WORK TO COMPLETE
Among the lines below, restate word for word only those from the line with "1024x538 pixels. Task: Open" through the line with "Viewport: 1280px width, 800px height.", with both end lines kept.

+---+

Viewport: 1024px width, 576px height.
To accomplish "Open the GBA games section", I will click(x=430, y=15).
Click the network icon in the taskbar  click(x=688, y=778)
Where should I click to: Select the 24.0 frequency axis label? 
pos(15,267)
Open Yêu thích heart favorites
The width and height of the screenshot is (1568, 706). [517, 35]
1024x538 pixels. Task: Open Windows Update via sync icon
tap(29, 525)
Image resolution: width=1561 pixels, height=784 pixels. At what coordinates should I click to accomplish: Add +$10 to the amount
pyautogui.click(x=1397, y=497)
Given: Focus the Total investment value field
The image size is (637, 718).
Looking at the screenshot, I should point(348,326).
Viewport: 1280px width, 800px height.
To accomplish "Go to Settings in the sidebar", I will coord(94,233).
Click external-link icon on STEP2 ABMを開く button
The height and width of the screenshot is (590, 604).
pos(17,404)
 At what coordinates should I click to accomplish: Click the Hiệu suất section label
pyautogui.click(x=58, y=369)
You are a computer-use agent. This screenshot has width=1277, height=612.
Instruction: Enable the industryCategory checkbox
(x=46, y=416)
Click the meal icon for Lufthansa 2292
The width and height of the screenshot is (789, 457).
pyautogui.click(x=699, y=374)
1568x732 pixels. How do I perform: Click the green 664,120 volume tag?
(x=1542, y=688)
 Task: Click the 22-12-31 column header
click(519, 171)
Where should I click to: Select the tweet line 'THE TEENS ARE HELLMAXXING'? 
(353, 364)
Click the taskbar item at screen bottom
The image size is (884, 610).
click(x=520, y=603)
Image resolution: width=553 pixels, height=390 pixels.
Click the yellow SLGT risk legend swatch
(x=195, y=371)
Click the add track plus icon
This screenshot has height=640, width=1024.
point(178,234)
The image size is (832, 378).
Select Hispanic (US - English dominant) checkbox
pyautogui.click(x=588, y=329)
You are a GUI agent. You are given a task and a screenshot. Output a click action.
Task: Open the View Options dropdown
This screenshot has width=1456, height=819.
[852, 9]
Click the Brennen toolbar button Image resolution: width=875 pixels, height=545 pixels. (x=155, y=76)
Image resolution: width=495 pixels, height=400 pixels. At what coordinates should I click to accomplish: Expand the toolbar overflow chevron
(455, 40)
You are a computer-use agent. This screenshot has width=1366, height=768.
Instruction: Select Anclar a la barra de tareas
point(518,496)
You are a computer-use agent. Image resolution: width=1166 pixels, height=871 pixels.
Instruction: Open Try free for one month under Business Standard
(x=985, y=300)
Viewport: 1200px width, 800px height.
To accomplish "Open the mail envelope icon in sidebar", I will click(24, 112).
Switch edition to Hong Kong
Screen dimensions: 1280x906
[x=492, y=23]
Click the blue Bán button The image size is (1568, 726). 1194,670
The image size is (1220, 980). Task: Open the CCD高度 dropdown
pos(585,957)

+---+

ANSWER
1024x538 pixels. Task: Open Windows Update via sync icon
tap(29, 525)
Image resolution: width=1561 pixels, height=784 pixels. At what coordinates should I click to accomplish: Add +$10 to the amount
pyautogui.click(x=1397, y=497)
Given: Focus the Total investment value field
The image size is (637, 718).
Looking at the screenshot, I should point(348,326).
Viewport: 1280px width, 800px height.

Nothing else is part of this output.